• **PROBLEM REQUIREMENTS**:
The answer must consist of every line below that contains the word "label".

Saved data entries:
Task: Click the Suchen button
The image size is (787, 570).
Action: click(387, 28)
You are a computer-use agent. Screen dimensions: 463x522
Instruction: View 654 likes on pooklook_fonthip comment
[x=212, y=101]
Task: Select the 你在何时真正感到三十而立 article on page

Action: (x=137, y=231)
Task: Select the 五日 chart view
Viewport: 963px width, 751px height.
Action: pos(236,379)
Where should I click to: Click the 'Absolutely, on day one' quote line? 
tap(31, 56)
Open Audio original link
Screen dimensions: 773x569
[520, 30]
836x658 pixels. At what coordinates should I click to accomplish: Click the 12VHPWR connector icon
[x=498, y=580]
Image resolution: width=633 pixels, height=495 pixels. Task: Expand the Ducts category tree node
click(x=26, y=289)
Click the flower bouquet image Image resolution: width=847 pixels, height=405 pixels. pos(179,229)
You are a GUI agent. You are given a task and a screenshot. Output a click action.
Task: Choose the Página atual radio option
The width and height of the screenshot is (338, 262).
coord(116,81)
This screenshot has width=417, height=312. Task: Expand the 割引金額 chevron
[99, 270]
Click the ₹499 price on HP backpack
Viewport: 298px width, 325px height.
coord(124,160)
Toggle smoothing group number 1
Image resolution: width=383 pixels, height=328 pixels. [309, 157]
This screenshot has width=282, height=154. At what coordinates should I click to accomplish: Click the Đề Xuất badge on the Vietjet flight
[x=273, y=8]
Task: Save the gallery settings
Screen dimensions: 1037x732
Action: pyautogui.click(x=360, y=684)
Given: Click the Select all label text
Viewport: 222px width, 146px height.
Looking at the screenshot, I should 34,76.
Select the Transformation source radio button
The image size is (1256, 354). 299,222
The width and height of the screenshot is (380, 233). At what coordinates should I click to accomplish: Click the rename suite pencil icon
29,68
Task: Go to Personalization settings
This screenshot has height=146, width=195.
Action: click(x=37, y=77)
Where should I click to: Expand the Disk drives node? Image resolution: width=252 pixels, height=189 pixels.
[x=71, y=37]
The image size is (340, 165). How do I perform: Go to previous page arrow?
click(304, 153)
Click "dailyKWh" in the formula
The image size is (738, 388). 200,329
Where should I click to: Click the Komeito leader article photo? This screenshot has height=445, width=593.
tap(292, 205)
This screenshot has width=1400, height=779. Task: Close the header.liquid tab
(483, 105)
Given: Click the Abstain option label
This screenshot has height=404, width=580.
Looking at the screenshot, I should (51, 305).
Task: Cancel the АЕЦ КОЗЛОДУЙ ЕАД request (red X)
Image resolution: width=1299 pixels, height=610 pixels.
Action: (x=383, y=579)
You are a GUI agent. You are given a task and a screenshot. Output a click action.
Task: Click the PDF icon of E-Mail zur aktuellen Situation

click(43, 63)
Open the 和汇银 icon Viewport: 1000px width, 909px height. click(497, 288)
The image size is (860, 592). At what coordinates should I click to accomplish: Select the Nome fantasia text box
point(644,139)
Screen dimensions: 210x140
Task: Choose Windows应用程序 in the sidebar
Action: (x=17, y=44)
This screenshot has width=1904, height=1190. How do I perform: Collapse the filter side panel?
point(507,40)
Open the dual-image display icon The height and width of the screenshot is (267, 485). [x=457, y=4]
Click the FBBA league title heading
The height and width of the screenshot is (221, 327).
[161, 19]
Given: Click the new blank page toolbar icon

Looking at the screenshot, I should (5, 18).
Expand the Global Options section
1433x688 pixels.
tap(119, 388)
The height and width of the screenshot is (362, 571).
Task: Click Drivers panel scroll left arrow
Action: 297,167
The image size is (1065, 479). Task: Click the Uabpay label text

• **TASK RESPONSE**:
Given: Click the Select all label text
Given: Click the Abstain option label
The image size is (1065, 479). Task: Click the Uabpay label text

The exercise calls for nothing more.